I will never forget the peacefulness that that snow brought with it. Bruno had walked the dogs that Friday night when the snow had already started to fall and accumulate. I remember him remarking in bed later that he felt a peacefulness fall over him as he walked the dogs in the snow. How he really felt that Marco sent us that snow that weekend.
My sister Lisa had made a similar remark. We could feel him, our beautiful angel.
It snowed here Sunday and today. Nothing like the snow 4 years ago, but it was beautiful nonetheless. On Sunday morning, we awoke to Lucia running in our room exclaiming "Look! Snow!" There wasn't enough accumulation on Sunday to get out to play in it, but today there was. I took Lucia out this morning when all the other neighborhood kids were playing. I played with her; and even though it was exhausting, it was so wonderful. There is nothing easy about putting mittens on a toddler, and then continuously attempting to put them on throughout the time outside as they get more and more wet! But above the mitten frustration, and the physicality it takes to play out in the snow with a little one, was immense joy. Lucia had a blast, and therefore I did. Though it wasn't a big snow, it was a gift. It was Marco saying hi to us. Sending us a little winter fun in the midst of what has been a stressful 2 weeks.
The joy that surrounded us today was such a stark contrast to the sadness of this time 4 years ago. I'm so thankful for this day. So with that, I say...let it snow!!
Marco! Thank you, thank you for the snow. Thank you for the snow on December 18th and 19th of 2009 and every time since then. You live in my heart always, but I feel your love especially on these beautiful days of snow. You might have flown away, never to come back....but you are here. You are present in the beauty of all that is around. You were with us today as we built a snow man and went sledding down the hill. You were with us as we sipped hot chocolate and when we kissed Lucia goodnight. We love you, our angel.
I don't think I will ever look at snow the same. I will always think of your sweet Marco.
xoxo,
Lauren
yaaaaaayyy such a beautiful moment to feel Marcos presence :-)
Love love beautiful moment when we are reminded of our sweet little ones! Many hugs to you dear friend!

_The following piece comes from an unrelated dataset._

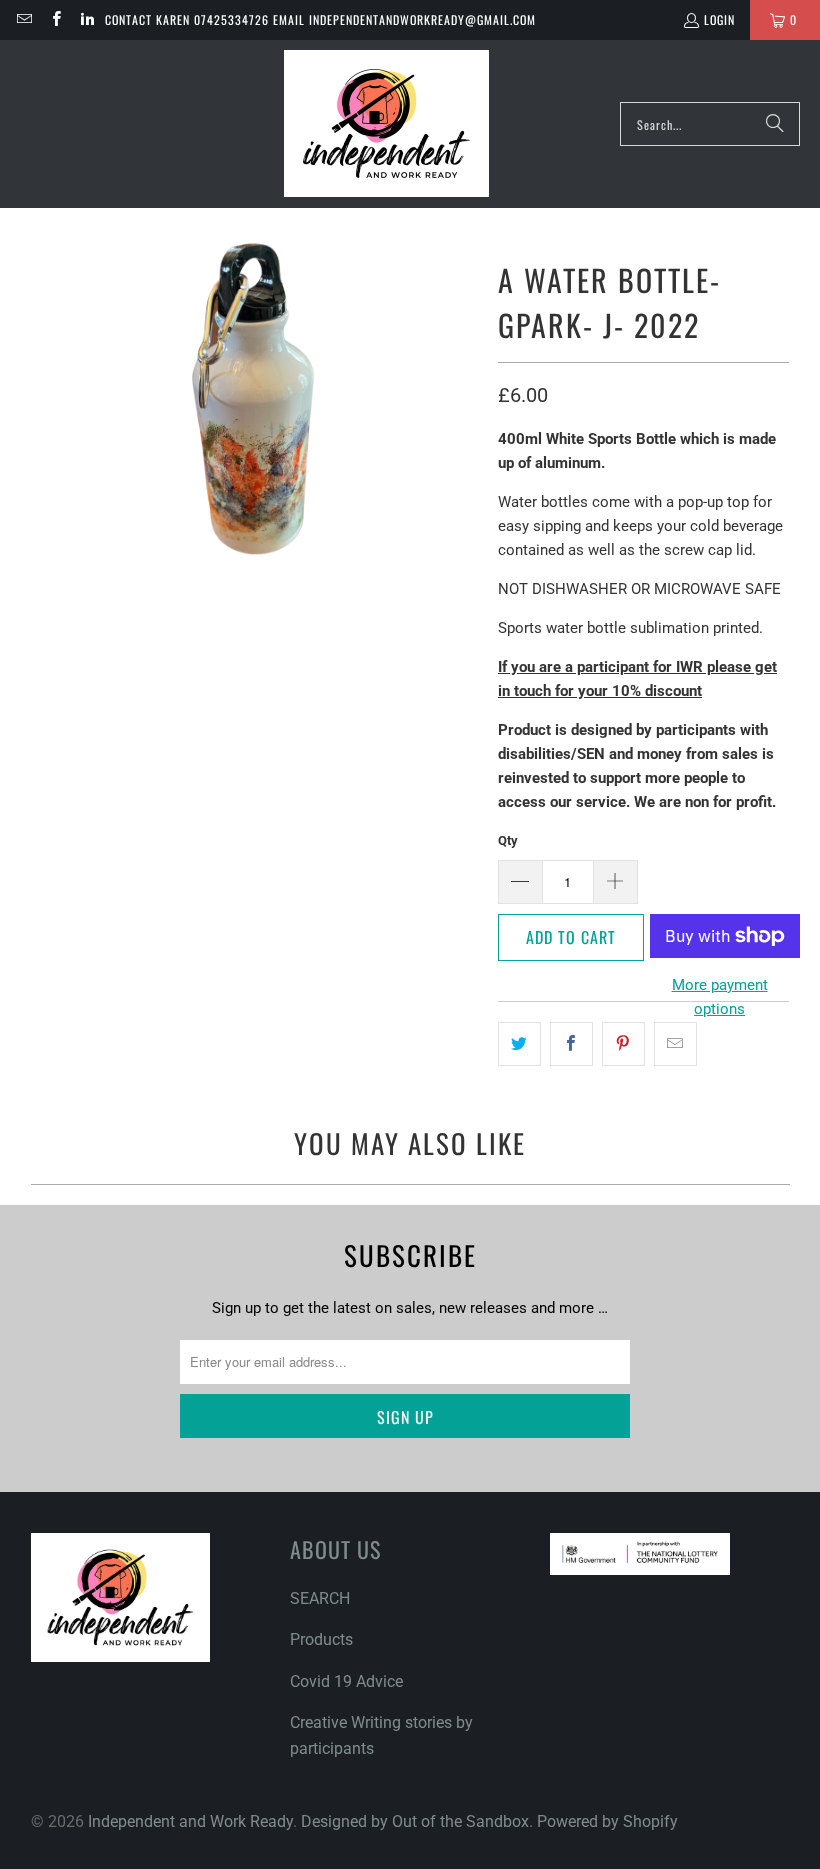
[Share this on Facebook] (571, 1044)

Love that snow has such a special meaning to you. I remember all to much the blizzards here in Md a few years ago. The snow this week has made my 4 year old very happy so thank you to Marco for sending it our way. He had such a big smile and we all had fun playing in it.
You always have the most amazing posts Libby. I love the way you incorporate Marco into all that you do and see. You are truly and inspiration to other parents who have to live each day without their child(ren). Thank you so much.
I will be thinking of you as Marco's due date approaches.